La nuit est tombée depuis plusieurs heures sur Bruxelles et Molenbeek. Le vent qui souffle, fort, et le froid – température proche de 0°C – égratignent les rares passants qui s’aventurent dans la rue. À quelques pas de la station de métro Porte de Flandres, situé entre les derniers restaurants kebabs et épiceries ouverts à cette heure-ci, un petit bar diffuse le match PSG-Chelsea. Un véritable choc des huitièmes de finale de la Ligue des Champions et un bon divertissement pour tout amateur de football qui se respecte.
Réunion de famille
En poussant la porte du bar, non sans hésitation, la chaleur qui y règne contraste nettement avec la froideur et l’obscurité de la rue. Une trentaine d’hommes âgés de 30 à 50 ans – tous des habitués et tous d’origine marocaine – se sont rassemblés pour suivre la première manche de ce duel entre le club de la capitale française et Chelsea. Certains parlent à haute voix et rient en jouant aux cartes, d’autres s’amusent au « patché » – un jeu mêlant dés et une sorte de dominos – mais la plupart sont concentrés. Les yeux et les oreilles rivés en direction de l’écran géant branché sur beIN Sports.

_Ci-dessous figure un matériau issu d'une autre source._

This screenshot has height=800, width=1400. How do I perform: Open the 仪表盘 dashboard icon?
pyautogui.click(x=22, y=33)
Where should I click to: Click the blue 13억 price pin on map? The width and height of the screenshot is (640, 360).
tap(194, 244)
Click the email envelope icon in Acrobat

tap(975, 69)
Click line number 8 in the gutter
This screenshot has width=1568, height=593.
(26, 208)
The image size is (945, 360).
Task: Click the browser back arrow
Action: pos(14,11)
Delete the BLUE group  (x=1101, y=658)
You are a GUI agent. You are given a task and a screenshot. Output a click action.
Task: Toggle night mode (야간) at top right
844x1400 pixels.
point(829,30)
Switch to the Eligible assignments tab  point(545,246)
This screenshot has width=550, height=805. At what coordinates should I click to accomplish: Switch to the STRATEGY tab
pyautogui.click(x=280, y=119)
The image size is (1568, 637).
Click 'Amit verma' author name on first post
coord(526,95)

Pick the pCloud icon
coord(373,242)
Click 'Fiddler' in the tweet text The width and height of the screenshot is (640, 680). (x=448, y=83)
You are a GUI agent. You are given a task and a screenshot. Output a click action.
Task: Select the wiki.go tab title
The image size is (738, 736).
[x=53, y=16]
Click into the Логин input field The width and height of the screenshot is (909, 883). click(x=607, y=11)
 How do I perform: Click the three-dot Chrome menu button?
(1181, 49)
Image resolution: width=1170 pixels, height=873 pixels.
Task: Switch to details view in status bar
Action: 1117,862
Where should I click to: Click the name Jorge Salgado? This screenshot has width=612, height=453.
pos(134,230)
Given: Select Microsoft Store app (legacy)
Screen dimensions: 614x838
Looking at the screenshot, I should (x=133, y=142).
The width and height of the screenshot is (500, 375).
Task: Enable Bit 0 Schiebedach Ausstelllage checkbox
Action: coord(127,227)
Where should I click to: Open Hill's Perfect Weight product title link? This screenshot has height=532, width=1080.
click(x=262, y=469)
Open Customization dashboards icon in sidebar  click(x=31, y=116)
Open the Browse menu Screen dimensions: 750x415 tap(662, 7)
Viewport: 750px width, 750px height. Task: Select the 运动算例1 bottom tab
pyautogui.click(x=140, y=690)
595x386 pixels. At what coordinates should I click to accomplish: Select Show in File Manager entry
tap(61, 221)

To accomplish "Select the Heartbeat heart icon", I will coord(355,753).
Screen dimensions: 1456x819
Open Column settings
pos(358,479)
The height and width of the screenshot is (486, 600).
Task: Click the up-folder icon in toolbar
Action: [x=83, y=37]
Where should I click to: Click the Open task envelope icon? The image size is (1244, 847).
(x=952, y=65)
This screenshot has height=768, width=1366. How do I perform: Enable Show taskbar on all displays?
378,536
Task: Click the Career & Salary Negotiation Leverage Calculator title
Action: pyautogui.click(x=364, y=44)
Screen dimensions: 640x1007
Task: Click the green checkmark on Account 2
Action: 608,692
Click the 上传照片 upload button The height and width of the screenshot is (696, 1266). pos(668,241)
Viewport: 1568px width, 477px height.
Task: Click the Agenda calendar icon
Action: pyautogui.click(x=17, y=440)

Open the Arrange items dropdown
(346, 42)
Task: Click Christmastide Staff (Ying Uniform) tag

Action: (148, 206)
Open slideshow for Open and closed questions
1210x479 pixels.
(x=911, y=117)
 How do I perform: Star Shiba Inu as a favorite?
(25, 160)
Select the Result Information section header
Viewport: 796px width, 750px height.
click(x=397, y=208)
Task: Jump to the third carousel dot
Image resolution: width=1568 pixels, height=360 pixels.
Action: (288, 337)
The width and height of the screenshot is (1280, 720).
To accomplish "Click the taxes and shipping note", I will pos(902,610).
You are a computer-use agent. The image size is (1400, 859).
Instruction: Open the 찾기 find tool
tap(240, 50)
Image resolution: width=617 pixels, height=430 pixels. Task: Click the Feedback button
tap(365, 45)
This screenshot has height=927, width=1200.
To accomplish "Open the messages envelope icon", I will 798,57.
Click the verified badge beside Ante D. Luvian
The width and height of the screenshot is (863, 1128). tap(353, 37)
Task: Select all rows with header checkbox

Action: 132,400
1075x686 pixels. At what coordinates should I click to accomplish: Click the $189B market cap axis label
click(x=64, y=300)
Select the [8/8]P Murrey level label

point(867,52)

Les commentaires de la télévision sont en arabe. Les éléments décoratifs aux murs – photos et peintures – font référence au Maghreb. Le tout sous le parfum des odeurs de thé à la menthe et de café. Quelques regards interloqués s’interrogent sur les raisons de notre présence donnant ainsi l’impression de débarquer inopinément au milieu d’une réunion de famille. « D’où venez-vous ? Vous êtes journalistes ? », ont été les deux premières questions que l’on nous a posé. La présence d’une jeune femme à mes côtés, dans cette ambiance masculine, a sûrement accentuée le sentiment de curiosité.
Le ballon avant tout
Les téléspectateurs donnent l’impression de vivre le match à fond comme s’ils supportaient l’une des deux équipes ou qu’ils avaient parié de l’argent sur l’issue de la rencontre. Ils s’enthousiasment, par exemple, sur chacune des accélérations de Lucas, Di Maria ou sur l’arrêt réflexe de Kévin Trapp à la 23e minute. Mais, contrairement aux apparences, pas de véritable fan club du PSG ici. « Nous ne supportons aucune équipe en particulier », révèle Ahmed, décontenancé, qui porte pourtant un survêtement avec le logo du Paris-Saint-Germain. Ici, on aime juste le beau jeu. On supporte donc le Barça et Paris. »
« On ne veut pas parler de politique, seulement de ballon rond », complète et martèle Omar, 32 ans, qui s’est également mué en supporter du PSG d’un soir. « Même si il y a deux Belges à Chelsea (Hazard et Courtois, NDLR), ça ne change rien. Moi je préfère être derrière des grands joueurs comme Ibrahimovic. »
Étonnés dans un premier temps, les spectateurs présents au bar répondent volontiers à nos questions mais gardent cette crainte dans le regarde d’être une nouvelle fois critiquée à tort et de voir leurs paroles déformées. Et quand on demande, quel choix il ferait si le PSG devait affronter un club belge, la réponse est sans équivoque. « Ah là, on supportera Anderlecht et La Gantoise ! », répond avec malice le gérant du bar. Ces passionnés de football seront sûrement à pousser derrière La Gantoise ce mercredi 17 février. Les champions de Belgique affrontent le club allemand de Wolfsburg.